FIFTY TWO: wasted time
THIRTY: i just finished all my supplmentry applications and i am quite happy about this accomplishment. i miss taking pictures for my 365, sorry tumblr. life has just caught up with me. oh right, next on my list of stress level: english essay on the picture of dorian gray by wednesday, and my portfolio review on the seventeenth.
anyways, here’s a picture of the past and my current emotion :) ps. i miss summer <3
TWENTY-SIX v3: untitled
just catching up on all the days i’ve missed during my three hundred and sixty-five days of the year.
TWENTY-SIX v2: to die by your side, is such a heavenly way to die.
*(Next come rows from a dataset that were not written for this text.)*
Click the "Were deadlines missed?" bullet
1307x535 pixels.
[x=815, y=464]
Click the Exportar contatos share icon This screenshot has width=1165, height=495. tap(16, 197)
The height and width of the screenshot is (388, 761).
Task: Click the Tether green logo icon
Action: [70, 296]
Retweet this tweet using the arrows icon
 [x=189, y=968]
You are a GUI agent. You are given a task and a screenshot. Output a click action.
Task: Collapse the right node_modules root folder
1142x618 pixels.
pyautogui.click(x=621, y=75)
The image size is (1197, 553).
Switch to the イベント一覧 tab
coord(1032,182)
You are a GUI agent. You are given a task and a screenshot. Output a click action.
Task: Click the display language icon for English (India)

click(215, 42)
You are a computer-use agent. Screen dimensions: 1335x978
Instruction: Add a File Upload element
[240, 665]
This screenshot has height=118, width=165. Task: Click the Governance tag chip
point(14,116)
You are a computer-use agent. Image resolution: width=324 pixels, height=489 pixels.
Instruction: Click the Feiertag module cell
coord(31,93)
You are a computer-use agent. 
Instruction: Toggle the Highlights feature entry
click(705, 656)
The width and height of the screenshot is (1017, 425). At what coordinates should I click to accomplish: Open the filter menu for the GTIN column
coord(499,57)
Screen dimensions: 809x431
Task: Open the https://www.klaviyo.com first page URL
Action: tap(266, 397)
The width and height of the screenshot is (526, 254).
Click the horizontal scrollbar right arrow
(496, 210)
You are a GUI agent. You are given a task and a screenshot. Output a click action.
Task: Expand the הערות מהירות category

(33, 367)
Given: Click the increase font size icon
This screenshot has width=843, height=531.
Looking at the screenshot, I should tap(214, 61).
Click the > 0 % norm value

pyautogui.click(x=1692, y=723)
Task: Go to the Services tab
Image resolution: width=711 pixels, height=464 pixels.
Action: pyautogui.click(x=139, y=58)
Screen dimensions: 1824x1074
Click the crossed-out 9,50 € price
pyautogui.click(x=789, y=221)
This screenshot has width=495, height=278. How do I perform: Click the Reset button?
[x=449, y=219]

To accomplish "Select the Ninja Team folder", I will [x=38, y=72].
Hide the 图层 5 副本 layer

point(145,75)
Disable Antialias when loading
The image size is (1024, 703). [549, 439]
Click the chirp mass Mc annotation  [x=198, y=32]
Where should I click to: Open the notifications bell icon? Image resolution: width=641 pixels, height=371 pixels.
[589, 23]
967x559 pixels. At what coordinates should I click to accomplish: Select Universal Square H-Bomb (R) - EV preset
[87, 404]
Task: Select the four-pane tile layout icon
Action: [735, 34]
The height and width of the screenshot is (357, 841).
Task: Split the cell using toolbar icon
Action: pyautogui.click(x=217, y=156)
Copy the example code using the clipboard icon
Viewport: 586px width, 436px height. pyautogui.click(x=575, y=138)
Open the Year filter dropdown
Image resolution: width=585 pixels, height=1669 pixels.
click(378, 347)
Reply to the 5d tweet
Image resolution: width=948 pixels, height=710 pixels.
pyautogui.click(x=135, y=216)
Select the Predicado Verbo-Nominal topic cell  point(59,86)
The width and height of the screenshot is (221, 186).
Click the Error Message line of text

ever since (500) days of summer, i can’t get over this song. anberlin’s cover is lovely as well, but seriously. anyways, i just finished my last first semester of high school. it feels great. although, it was also my last class in room 113, just saying.
TWENTY-SIX: caught up
honestly, i’ve been so caught up lately. i haven’t been able to grasp the fact that in september, my life is going to change. everything is temporary, really though. on december 4th, 2009. my life changed. maybe getting accepted to university isn’t a big deal to some people, however. i got accepted to ocad, my first choice university, before i even touched my applications. i talk about getting accepted so often because i can’t believe it was me. a handful of people got accepted and i was one of them. i’m not one to brag, and i’m not trying to now. i’m just saying whats on my mind.
EIGHTEEN: “i’m only seventeen years young,” is my revelation. i came to this conclusion during my christmas break. during 2009, i did some pretty stupid things, and this time i’ll know better. i’m not going to say i won’t do it again, because how can i tell the future? but i will do things with more precaution. i’m only seventeen, so why do i have to drink to have fun? it’s not fun when you’re the one who doesn’t remember anything from the night before, what’s the fucking point. i don’t see it anymore. i really fucking don’t. getting wasted and doing drugs phase me now, and i don’t understand it. it’s funny how a board game can make you realize so much. i realized that i have my whole life in front of me, why fuck it up now? i mean i can learn from my mistakes, but seriously, get a grip. drinking isn’t all that great, doing drugs made me black out. and i really don’t need that in my life. even though i love pursuit of happiness (scampi-ified), it’ll be 2 am, and i won’t be taking a hit.
EIGHTEEN: i have great friends, and i love them to death (L).